--- START ---

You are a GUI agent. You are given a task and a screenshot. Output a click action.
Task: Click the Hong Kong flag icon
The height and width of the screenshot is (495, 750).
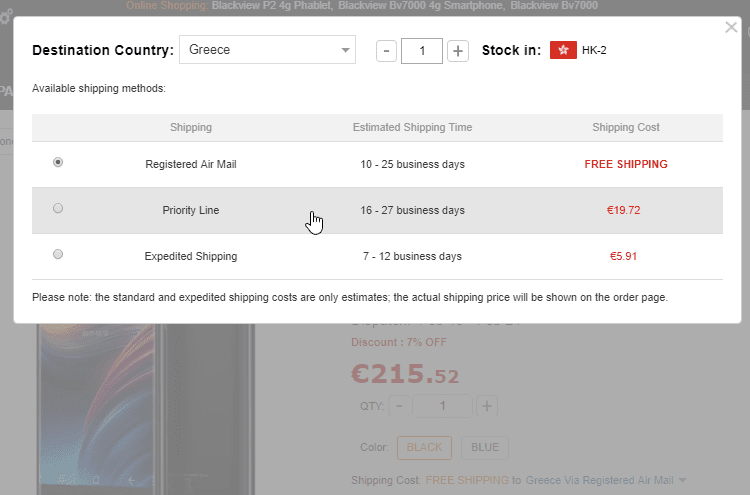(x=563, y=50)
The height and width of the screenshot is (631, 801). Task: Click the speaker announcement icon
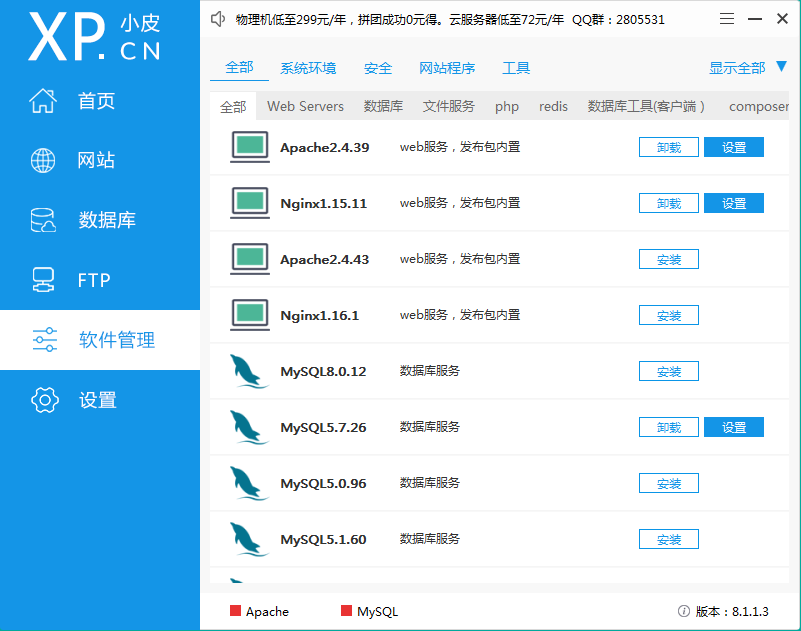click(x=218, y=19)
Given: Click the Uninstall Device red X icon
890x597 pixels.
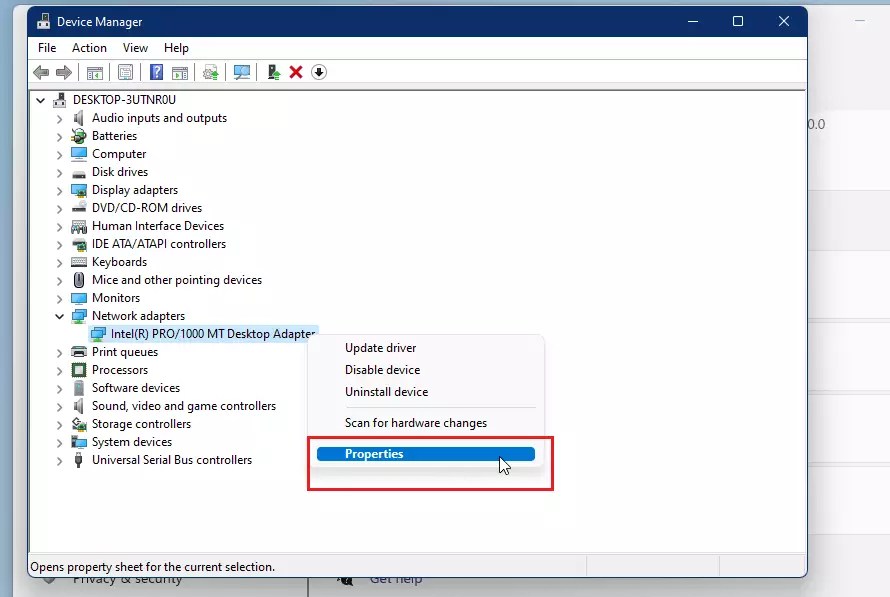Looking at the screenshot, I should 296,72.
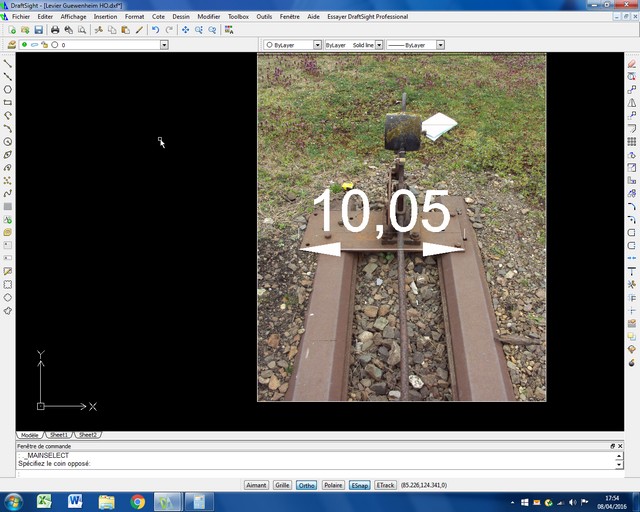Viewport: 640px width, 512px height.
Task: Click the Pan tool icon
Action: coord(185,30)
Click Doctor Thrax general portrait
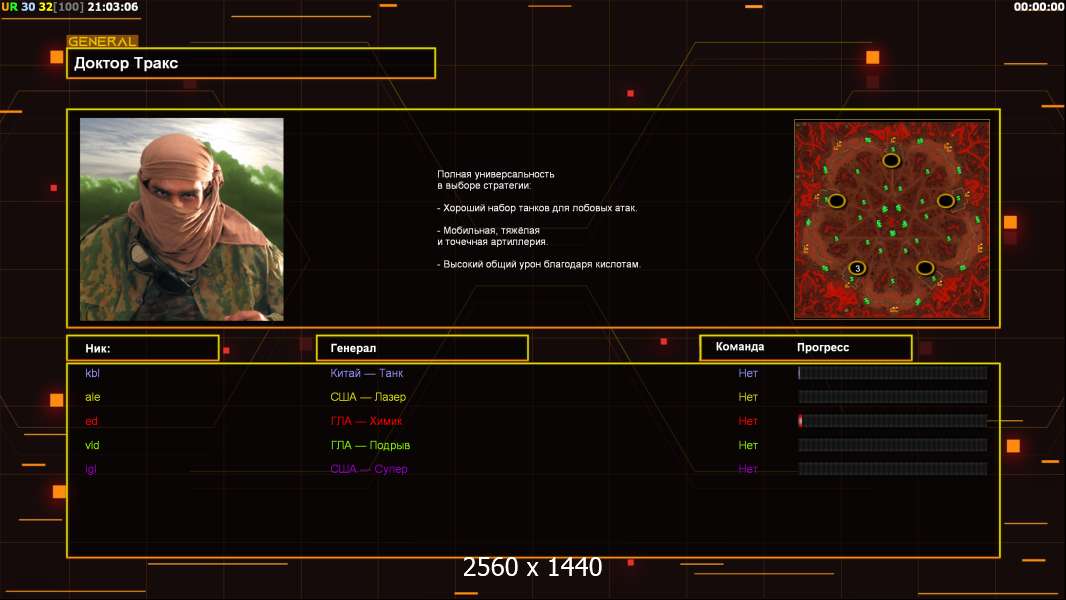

--- END ---

*What you have to do*
Beginning with the line that contains "Given: Click the Uninstall Device red X icon" and ending with the last line of the data, transcribe each line exactly; pictures stay out.

*Response to this task*
Given: Click the Uninstall Device red X icon
890x597 pixels.
Looking at the screenshot, I should 296,72.
Viewport: 640px width, 512px height.
Task: Click the Pan tool icon
Action: coord(185,30)
Click Doctor Thrax general portrait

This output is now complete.